PHASE: Physiology-Aware Hyperspectral Reconstruction via Object-to-Human Domain Adaptation (arxiv.org)

arXiv:2511.13020v2 Announce Type: replace-cross
Abstract: Although hyperspectral imaging offers unparalleled non-invasive physiological insight, its bulky hardware, slow acquisition, and regulatory burden severely limit its clinical availability. A natural workaround is to reconstruct hyperspectral information from ubiquitous RGB or CASSI measurements. However, existing paradigms, developed for object-centric scenes, rely on reflectance-based feature alignment, assuming that spectral similarity preserves semantic meaning. This assumption breaks down in physiological imaging, where visually similar RGB responses may arise from distinct and entangled physiological states.
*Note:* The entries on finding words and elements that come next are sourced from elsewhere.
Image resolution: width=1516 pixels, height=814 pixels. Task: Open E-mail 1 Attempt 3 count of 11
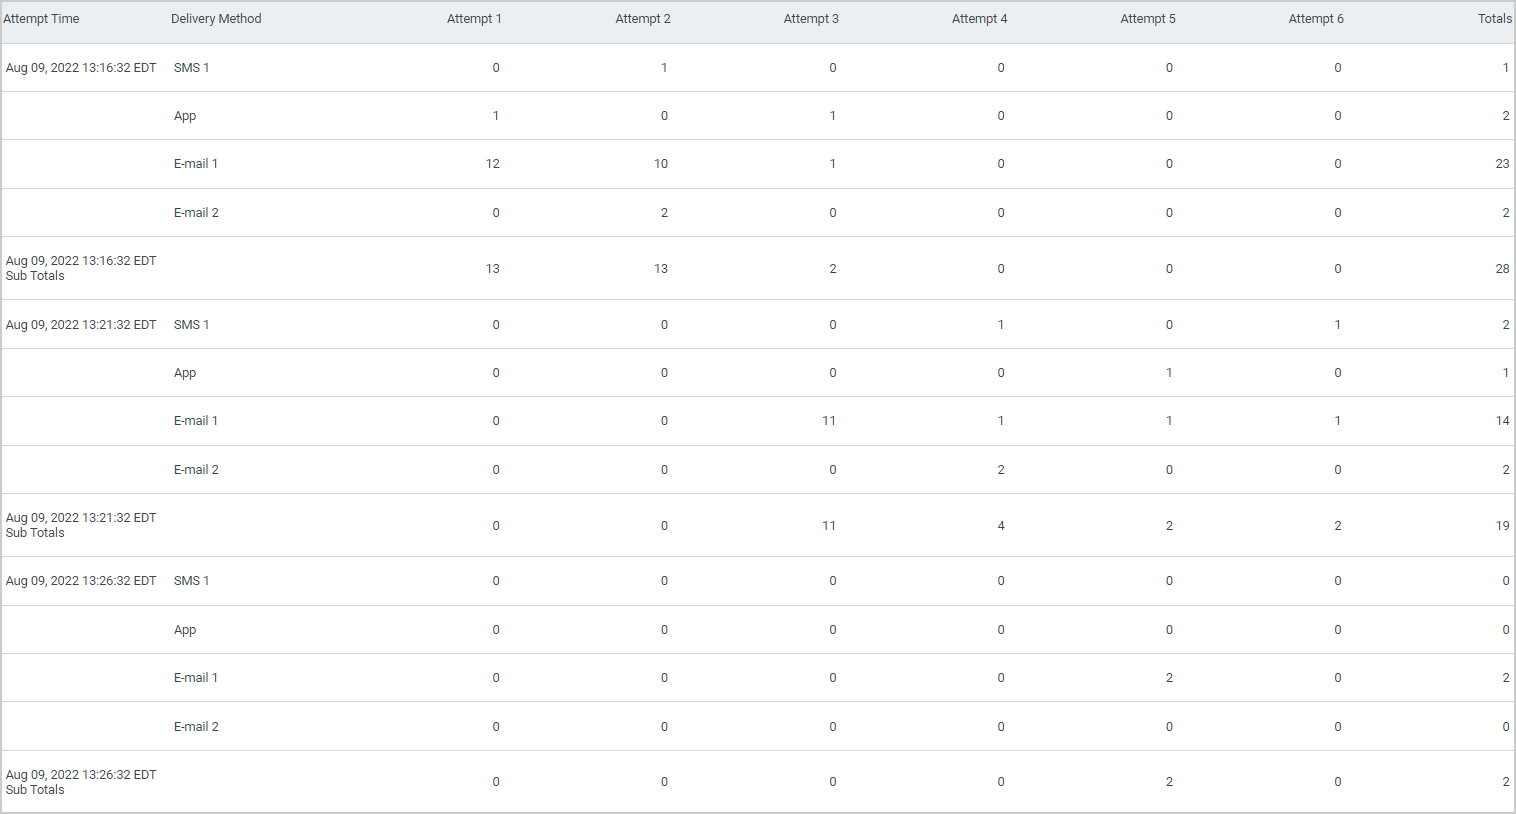coord(829,421)
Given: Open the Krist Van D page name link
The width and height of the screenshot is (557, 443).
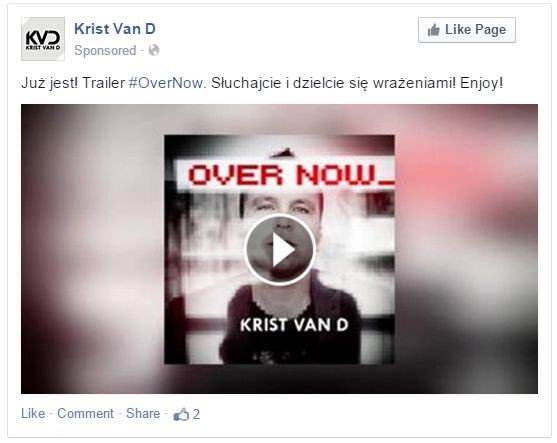Looking at the screenshot, I should pos(115,29).
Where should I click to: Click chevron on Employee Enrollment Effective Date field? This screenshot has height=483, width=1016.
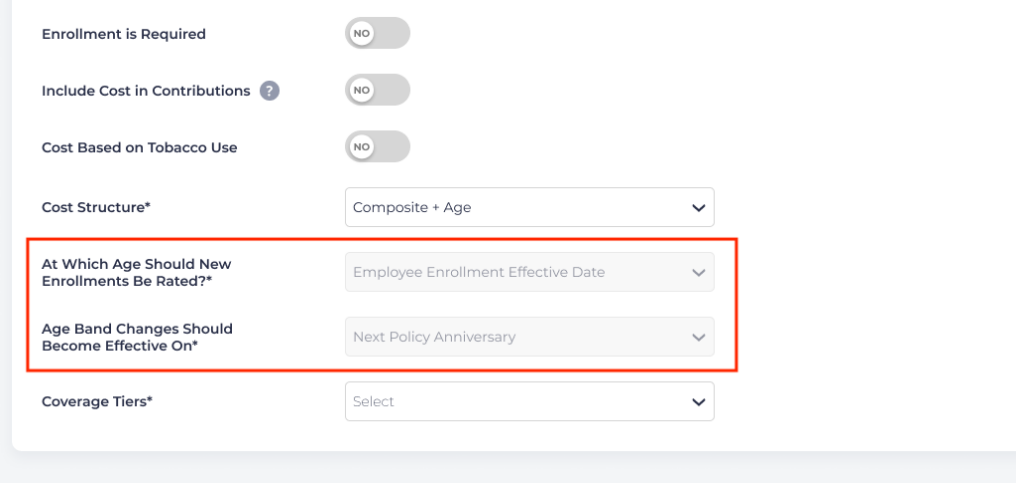tap(698, 272)
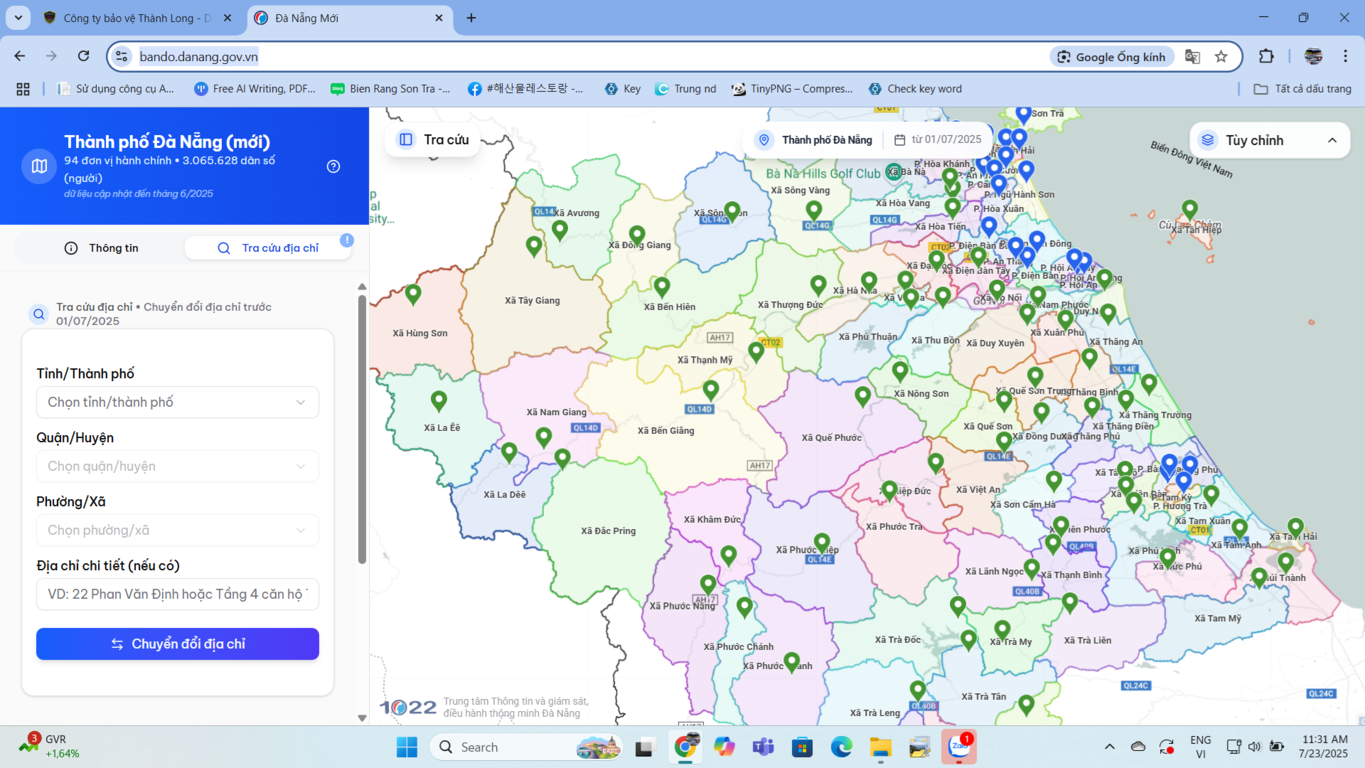Collapse the Tùy chỉnh panel
Image resolution: width=1365 pixels, height=768 pixels.
pyautogui.click(x=1332, y=141)
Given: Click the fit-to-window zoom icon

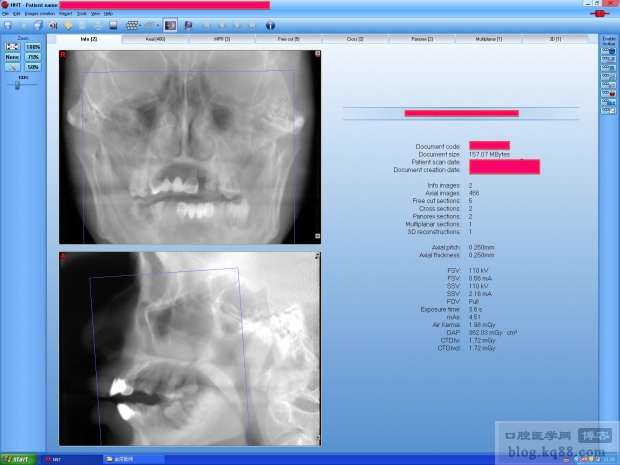Looking at the screenshot, I should click(12, 47).
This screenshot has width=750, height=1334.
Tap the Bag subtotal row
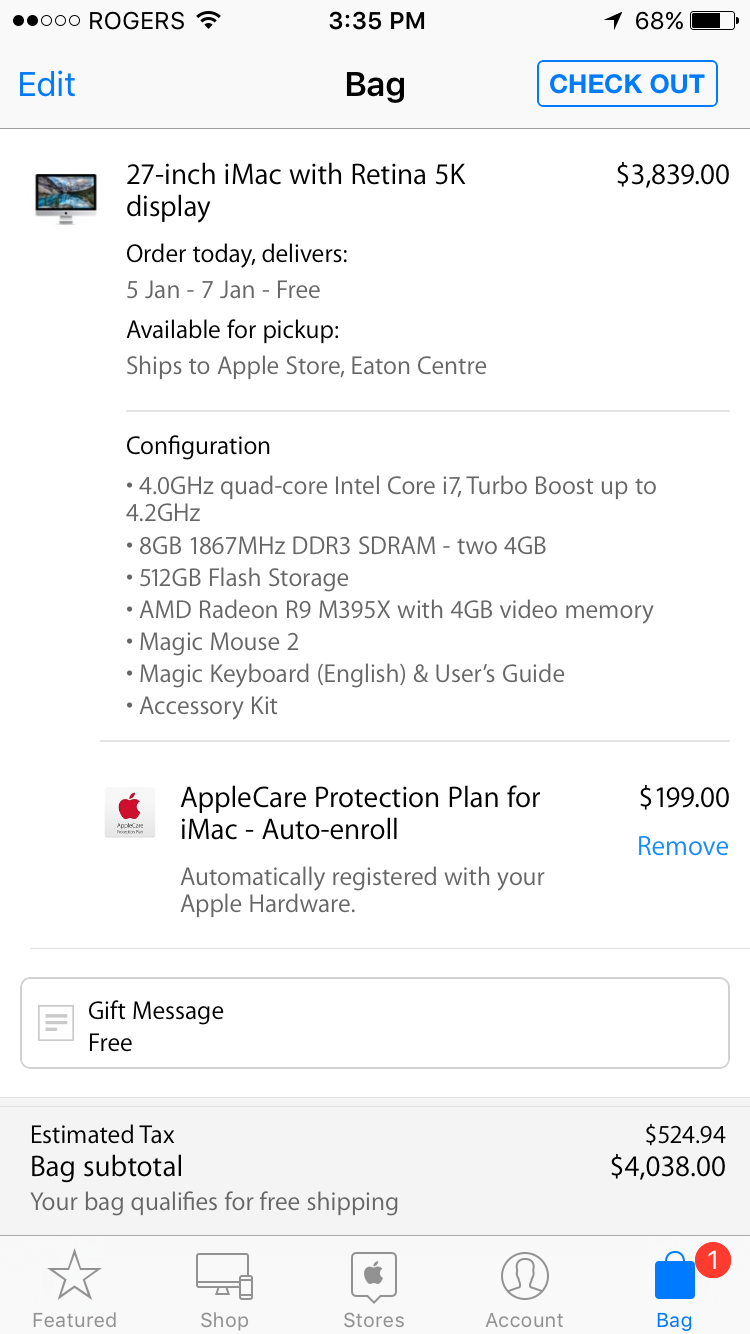pos(376,1167)
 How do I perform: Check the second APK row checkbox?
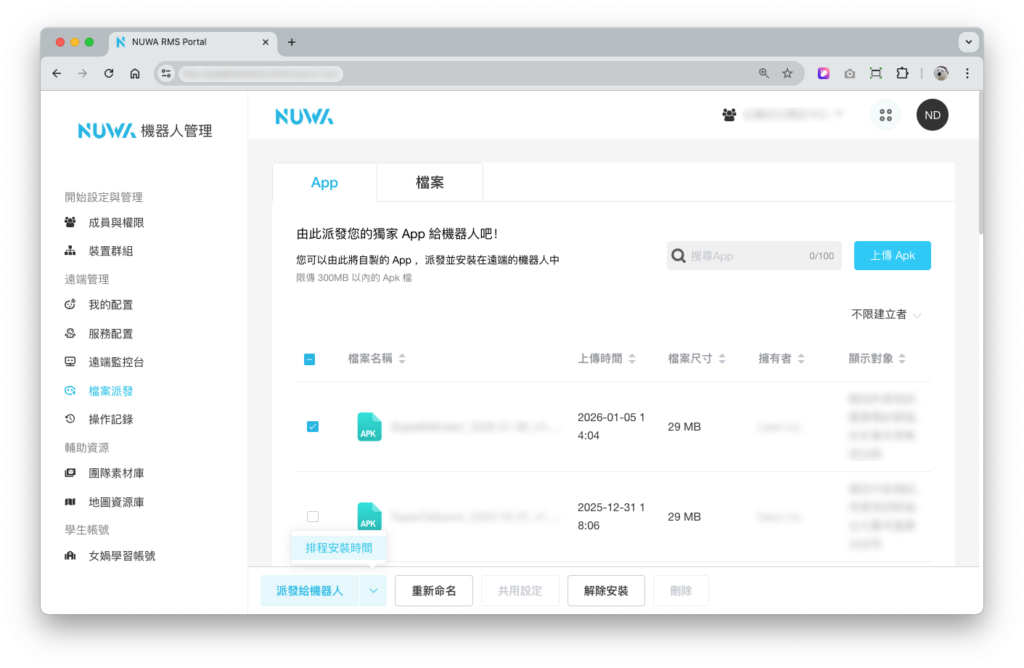(x=312, y=517)
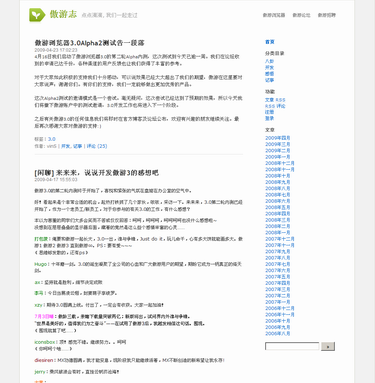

This mismatch motivates a shift from reflectance alignment to physiology-aware representation learning, grounded in shared light-matter interaction principles -- a shift that introduces fundamental challenges from cross-channel semantic shifts (C1) and irreversible information loss in RGB-based acquisition (C2). We therefore design PHASE, a physiology-aware hyperspectral reconstruction paradigm that fundamentally redefines object-to-human transfer by disentangling cross-channel physiological semantics via Physiological Channel Reinterpretation and restricting reconstruction to physiologically plausible solutions through Physiologically Constrained Alignment. Under two source-to-target transfer protocols, PHASE consistently outperforms state-of-the-art methods by up to +2.20 SSIM and -3.06 in SAM with merely 1.5% labeled supervision.